Saved data entries:
- Opening Delimiter -

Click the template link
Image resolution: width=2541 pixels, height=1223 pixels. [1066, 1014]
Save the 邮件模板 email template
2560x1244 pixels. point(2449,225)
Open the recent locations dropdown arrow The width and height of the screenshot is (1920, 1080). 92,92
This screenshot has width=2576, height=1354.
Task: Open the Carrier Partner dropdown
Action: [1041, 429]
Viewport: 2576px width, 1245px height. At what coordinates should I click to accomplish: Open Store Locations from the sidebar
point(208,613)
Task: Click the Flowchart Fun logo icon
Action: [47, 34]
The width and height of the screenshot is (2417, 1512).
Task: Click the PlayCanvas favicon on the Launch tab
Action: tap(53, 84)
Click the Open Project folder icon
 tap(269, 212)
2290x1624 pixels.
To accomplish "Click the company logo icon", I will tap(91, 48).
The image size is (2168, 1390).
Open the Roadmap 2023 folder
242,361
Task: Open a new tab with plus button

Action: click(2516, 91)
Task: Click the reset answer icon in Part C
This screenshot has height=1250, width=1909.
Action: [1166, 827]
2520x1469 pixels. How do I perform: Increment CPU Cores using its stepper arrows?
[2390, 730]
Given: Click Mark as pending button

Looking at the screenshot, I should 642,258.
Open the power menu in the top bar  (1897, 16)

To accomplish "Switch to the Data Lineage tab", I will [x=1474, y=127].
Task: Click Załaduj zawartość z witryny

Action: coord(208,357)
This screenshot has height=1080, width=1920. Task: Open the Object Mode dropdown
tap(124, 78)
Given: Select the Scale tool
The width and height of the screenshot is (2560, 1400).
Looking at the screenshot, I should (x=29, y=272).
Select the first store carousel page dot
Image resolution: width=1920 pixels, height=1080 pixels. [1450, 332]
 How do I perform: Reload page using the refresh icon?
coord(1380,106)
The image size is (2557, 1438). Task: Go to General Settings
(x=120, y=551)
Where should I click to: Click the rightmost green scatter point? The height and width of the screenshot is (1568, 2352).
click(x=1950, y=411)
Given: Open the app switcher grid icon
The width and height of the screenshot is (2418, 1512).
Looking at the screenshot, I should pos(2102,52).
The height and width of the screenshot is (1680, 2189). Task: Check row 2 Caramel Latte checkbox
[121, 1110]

- Closing Delimiter -

= Work required =
Give back the lines above exactly, from the one with "Given: Open the app switcher grid icon" through the last line.

= Solution below =
Given: Open the app switcher grid icon
The width and height of the screenshot is (2418, 1512).
Looking at the screenshot, I should pos(2102,52).
The height and width of the screenshot is (1680, 2189). Task: Check row 2 Caramel Latte checkbox
[121, 1110]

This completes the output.